On pouvait aussi, du donjon, pénétrer dans la grand’salle en passant sur la porte du château, dans la pièce située au-dessus du corps de garde et le vestibule V. La grand’salle du premier étage était en communication directe avec les défenses par les issues X, très-nombreuses. En cas d’attaque, la garnison pouvait être convoquée dans cette salle seigneuriale, recevoir des instructions, et, se répandre instantanément sur les chemins de ronde des mâchicoulis et dans les tours.

La coupe (fig. 8) sur tu, en regardant vers l’entrée, explique plus complètement ces dispositions. Au-dessous de l’étage A est un étage de caves dont le sol est au niveau du chemin de ronde extérieur, B étant le niveau du sol de la cour.
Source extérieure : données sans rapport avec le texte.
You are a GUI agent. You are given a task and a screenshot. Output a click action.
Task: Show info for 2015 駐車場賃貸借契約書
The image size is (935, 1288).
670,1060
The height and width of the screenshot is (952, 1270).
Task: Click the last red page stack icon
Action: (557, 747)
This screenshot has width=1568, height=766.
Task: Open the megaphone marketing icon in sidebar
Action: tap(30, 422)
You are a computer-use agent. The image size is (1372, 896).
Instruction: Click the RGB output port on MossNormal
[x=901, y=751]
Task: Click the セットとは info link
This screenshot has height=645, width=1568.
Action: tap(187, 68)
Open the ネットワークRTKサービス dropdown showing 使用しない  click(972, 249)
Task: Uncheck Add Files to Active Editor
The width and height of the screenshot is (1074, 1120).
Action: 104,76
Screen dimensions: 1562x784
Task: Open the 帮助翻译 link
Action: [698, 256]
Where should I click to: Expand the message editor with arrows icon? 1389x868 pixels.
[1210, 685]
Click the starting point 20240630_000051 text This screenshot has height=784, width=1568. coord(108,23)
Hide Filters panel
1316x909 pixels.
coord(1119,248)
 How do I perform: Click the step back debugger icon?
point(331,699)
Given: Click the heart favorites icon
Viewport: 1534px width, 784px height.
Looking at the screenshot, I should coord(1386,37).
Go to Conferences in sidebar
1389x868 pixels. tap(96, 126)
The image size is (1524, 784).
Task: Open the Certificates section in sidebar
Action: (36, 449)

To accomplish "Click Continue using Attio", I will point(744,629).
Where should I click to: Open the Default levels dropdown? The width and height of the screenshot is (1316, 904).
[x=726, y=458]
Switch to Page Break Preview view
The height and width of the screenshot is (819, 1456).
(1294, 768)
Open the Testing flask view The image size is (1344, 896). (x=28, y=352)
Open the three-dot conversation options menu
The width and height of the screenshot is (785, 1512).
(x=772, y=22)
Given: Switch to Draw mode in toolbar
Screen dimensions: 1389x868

On voit, dans cette coupe, comment est construit le portique de plain-pied avec la salle basse et entresolé de façon à donner une vue et, au besoin, une surveillance sur cette salle basse, car le portique inférieur est vitré en a, tandis que le portique d’entresol est vitré en b. Au niveau du plancher de la grand’salle du premier étage, ce portique forme une terrasse ou promenoir extérieur sur la cour. On voit en d le chemin de ronde des mâchicoulis, qui est également de plain-pied avec la grand’salle.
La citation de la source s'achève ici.